(Beginning of INFORMATION GIVEN)

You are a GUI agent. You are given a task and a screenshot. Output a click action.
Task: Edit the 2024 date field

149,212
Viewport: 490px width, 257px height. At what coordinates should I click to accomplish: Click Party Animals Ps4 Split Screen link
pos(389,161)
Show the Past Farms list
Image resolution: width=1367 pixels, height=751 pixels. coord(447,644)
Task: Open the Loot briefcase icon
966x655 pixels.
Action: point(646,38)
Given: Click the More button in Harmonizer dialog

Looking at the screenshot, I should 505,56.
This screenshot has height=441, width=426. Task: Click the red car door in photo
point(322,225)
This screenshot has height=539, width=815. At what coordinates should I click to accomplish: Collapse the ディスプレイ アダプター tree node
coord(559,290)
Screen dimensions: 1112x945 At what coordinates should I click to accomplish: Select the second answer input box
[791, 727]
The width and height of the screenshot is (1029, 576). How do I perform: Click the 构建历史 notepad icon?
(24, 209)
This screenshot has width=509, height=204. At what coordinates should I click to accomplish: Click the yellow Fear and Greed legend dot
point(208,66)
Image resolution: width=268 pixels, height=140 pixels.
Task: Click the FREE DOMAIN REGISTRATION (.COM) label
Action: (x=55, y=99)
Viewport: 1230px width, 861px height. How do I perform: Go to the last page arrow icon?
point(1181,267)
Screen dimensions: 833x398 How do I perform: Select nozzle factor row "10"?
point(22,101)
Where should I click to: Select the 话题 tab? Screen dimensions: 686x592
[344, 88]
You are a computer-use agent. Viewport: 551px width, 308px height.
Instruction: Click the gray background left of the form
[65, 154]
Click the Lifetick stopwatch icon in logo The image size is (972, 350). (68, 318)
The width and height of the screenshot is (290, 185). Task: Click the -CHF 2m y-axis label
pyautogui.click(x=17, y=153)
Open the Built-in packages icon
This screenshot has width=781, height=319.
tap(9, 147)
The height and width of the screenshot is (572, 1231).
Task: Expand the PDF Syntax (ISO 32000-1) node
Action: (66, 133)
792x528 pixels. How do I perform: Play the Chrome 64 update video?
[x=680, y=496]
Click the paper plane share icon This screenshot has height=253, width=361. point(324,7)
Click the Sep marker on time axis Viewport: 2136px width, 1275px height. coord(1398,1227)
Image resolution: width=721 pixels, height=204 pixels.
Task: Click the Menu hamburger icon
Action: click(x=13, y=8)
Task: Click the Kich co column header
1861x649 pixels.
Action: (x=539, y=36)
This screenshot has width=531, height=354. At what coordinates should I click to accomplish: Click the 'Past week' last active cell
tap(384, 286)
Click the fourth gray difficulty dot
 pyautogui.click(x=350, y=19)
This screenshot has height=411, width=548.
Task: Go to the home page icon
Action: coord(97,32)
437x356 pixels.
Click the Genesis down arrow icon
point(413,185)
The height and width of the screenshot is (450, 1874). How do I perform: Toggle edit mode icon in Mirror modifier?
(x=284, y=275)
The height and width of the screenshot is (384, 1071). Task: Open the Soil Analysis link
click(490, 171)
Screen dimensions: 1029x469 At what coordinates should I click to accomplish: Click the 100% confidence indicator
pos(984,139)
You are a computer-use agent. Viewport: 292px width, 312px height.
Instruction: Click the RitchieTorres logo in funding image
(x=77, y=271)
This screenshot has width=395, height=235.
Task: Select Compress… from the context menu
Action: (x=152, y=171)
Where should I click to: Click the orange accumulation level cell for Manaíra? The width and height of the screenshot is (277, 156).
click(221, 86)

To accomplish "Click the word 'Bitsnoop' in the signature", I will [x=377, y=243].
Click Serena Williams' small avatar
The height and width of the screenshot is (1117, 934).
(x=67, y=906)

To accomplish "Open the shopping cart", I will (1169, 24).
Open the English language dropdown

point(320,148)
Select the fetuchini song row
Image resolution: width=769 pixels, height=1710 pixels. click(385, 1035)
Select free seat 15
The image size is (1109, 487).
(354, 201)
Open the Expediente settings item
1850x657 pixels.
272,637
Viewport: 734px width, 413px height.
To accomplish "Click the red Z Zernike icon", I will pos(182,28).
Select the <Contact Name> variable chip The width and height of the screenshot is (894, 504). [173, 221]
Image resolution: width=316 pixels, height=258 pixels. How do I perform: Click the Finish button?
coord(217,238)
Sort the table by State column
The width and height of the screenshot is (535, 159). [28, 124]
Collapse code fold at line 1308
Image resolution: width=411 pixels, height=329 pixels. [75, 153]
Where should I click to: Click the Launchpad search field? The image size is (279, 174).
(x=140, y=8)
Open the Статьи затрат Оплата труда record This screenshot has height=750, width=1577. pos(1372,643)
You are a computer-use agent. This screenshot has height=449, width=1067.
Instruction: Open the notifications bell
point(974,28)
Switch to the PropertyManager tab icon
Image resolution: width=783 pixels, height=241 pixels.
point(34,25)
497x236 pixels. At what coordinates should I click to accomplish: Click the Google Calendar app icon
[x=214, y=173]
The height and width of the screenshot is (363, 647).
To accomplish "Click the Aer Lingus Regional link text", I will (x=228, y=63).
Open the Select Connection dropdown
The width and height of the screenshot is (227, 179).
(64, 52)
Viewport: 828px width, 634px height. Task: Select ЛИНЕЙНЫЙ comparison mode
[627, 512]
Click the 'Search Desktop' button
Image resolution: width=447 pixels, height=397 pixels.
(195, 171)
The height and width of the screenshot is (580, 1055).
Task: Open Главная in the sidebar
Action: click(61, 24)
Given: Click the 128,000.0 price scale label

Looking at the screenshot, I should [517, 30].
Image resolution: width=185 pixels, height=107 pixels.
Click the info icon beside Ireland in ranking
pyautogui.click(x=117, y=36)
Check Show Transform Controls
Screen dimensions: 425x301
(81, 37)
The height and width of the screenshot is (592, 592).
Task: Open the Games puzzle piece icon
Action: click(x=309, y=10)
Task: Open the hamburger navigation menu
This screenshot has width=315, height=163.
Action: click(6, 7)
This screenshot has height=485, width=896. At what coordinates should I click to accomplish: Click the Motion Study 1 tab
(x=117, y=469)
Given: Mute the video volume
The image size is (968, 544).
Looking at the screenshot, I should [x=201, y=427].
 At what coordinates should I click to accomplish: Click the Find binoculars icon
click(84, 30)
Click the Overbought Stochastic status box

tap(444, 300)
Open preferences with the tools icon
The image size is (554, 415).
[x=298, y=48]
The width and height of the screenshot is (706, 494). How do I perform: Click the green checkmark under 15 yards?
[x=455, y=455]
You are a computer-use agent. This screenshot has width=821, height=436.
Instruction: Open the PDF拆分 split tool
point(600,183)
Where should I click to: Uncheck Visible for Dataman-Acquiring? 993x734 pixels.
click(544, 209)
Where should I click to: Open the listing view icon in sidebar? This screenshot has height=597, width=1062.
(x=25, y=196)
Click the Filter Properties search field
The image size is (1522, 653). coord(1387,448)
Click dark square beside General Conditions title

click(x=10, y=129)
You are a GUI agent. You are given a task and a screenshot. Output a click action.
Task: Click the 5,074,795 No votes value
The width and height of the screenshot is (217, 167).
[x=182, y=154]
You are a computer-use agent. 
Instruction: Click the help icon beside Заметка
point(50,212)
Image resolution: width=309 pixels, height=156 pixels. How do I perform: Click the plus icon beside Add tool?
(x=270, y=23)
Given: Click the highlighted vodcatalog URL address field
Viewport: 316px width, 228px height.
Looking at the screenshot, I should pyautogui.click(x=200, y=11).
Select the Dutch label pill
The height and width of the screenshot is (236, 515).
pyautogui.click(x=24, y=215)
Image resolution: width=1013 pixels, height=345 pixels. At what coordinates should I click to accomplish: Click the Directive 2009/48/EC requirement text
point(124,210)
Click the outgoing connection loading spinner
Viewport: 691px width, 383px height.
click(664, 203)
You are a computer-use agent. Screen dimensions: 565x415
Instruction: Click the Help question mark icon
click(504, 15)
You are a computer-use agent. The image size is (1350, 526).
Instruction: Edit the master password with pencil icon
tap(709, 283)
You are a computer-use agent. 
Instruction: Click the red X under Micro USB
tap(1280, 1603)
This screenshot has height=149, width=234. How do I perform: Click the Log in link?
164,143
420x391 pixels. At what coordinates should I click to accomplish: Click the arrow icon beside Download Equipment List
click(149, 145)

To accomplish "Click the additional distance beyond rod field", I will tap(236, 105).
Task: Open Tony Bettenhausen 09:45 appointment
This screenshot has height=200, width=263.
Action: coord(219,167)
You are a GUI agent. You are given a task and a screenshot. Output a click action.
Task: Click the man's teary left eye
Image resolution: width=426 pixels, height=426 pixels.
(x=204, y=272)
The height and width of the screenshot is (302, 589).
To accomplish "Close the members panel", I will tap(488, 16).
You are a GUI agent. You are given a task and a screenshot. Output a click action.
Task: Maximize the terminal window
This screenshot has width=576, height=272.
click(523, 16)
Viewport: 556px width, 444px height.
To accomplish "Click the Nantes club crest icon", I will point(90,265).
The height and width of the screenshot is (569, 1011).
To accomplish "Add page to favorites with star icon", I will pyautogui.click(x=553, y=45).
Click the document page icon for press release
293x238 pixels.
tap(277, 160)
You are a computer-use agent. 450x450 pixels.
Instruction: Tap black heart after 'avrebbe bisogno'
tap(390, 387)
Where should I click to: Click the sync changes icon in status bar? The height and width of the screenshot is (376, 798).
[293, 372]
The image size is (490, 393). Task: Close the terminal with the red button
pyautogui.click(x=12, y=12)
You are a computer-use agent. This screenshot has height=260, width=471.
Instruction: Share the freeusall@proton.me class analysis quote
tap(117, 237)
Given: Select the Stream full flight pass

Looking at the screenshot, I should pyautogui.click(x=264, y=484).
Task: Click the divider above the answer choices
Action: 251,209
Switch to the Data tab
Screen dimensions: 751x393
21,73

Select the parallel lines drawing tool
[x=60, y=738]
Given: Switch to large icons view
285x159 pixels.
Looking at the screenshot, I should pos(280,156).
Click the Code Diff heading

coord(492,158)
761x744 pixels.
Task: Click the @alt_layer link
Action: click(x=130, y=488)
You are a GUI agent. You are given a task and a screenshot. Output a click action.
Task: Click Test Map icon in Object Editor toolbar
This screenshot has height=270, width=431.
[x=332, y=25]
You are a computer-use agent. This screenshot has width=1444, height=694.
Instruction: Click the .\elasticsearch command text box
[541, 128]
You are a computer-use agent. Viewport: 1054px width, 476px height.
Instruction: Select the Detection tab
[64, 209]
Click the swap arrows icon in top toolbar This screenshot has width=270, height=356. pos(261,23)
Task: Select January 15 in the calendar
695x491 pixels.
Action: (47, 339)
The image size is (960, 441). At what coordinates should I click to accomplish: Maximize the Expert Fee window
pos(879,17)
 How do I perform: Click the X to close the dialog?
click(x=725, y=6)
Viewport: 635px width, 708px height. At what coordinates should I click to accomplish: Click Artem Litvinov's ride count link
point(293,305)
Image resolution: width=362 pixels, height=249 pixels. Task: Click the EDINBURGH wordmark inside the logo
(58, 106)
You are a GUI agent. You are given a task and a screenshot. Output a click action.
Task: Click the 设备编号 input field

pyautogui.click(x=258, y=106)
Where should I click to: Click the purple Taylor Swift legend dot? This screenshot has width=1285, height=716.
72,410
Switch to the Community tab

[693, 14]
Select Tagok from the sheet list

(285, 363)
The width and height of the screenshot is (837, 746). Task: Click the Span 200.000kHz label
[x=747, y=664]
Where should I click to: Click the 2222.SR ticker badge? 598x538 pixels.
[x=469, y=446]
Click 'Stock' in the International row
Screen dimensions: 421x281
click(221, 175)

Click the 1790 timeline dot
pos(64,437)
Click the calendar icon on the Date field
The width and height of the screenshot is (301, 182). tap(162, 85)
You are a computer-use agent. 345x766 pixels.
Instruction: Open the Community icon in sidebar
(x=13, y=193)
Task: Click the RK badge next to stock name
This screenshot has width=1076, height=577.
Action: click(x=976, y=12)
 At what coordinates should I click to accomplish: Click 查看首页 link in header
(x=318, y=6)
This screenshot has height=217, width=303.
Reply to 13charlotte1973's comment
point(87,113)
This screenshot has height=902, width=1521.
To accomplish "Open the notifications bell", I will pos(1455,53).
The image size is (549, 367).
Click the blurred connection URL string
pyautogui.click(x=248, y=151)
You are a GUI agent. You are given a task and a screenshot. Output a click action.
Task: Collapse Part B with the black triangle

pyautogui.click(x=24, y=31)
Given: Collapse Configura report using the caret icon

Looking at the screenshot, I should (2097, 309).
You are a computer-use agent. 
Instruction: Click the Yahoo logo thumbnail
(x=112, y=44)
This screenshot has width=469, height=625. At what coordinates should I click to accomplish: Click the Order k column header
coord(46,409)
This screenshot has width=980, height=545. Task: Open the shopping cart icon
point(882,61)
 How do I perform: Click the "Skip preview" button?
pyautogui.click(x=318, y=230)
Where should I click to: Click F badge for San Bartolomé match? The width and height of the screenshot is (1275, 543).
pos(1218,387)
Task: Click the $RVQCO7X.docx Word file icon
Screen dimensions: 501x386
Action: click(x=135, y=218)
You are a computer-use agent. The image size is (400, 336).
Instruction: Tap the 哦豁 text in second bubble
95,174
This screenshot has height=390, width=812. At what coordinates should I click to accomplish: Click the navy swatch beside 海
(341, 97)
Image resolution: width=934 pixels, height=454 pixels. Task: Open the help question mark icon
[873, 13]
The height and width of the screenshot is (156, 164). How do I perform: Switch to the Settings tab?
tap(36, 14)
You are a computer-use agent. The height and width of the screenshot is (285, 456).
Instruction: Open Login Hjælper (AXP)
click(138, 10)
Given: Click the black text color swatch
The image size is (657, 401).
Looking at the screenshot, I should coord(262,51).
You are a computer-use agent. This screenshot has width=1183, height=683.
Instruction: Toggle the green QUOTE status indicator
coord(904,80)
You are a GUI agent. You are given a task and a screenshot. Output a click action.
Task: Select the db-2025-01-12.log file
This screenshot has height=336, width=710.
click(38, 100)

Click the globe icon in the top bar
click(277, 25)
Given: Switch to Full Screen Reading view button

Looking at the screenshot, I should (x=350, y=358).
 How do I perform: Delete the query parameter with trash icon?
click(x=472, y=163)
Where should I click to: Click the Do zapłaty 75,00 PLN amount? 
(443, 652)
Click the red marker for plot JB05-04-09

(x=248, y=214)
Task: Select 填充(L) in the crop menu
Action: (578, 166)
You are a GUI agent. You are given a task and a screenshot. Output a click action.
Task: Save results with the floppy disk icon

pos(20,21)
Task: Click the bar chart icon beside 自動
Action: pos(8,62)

(End of INFORMATION GIVEN)

ACTIVITY » Go through the entries and return each line where the word "file" occurs.

TASK SOLUTION »
Task: Click the $RVQCO7X.docx Word file icon
Task: Select the db-2025-01-12.log file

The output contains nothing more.